Given problem – Please gather every row below that contains the string "accomplish" and copy each one out. Case counts.

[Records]

--

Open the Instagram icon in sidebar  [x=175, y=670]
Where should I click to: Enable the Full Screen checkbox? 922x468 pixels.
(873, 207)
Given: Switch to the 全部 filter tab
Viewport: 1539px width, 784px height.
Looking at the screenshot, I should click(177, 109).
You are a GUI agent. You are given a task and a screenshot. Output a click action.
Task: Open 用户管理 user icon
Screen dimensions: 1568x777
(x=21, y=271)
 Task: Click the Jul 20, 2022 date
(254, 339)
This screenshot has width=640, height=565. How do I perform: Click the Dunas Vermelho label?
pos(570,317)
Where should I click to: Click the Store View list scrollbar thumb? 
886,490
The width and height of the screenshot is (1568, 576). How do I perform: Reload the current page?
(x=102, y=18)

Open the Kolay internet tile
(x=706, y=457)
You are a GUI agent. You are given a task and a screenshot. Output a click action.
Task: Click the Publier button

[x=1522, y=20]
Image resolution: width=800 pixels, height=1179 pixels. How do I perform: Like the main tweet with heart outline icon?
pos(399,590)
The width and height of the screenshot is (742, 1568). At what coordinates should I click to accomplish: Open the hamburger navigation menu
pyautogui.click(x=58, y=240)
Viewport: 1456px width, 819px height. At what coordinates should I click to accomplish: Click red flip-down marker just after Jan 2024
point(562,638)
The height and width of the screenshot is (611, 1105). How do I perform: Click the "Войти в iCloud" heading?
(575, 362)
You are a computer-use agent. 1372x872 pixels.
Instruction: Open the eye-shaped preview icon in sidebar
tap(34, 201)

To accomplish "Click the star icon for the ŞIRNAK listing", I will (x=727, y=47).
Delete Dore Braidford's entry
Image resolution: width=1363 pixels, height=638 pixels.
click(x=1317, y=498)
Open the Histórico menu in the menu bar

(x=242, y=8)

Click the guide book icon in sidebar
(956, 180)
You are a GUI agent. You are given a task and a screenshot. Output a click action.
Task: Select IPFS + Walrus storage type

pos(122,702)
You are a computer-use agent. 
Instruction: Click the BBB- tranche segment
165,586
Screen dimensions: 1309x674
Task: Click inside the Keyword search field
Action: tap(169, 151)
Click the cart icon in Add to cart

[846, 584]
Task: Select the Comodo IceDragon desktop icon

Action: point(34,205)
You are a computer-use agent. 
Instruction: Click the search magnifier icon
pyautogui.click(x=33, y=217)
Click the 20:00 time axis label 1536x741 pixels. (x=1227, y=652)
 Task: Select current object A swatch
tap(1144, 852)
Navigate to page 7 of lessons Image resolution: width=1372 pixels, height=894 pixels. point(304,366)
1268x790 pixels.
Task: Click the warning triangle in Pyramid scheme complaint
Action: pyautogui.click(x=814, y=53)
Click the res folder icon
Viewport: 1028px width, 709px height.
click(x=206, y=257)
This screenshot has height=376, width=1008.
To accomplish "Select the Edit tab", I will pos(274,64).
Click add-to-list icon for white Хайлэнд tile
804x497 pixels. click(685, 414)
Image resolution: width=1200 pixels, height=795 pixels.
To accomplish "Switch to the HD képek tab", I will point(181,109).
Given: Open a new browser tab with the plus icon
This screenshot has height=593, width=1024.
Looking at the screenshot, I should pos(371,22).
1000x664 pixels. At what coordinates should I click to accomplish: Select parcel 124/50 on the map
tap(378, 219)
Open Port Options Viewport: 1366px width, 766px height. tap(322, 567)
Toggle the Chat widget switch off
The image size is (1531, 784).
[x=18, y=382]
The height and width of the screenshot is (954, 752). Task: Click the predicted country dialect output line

--

Finished task –
The width and height of the screenshot is (742, 1568). At what coordinates should I click to accomplish: Open the hamburger navigation menu
Viewport: 1456px width, 819px height. At what coordinates should I click to accomplish: Click red flip-down marker just after Jan 2024
To accomplish "Click the star icon for the ŞIRNAK listing", I will (x=727, y=47).
To accomplish "Select the Edit tab", I will pos(274,64).
To accomplish "Switch to the HD képek tab", I will point(181,109).
1000x664 pixels. At what coordinates should I click to accomplish: Select parcel 124/50 on the map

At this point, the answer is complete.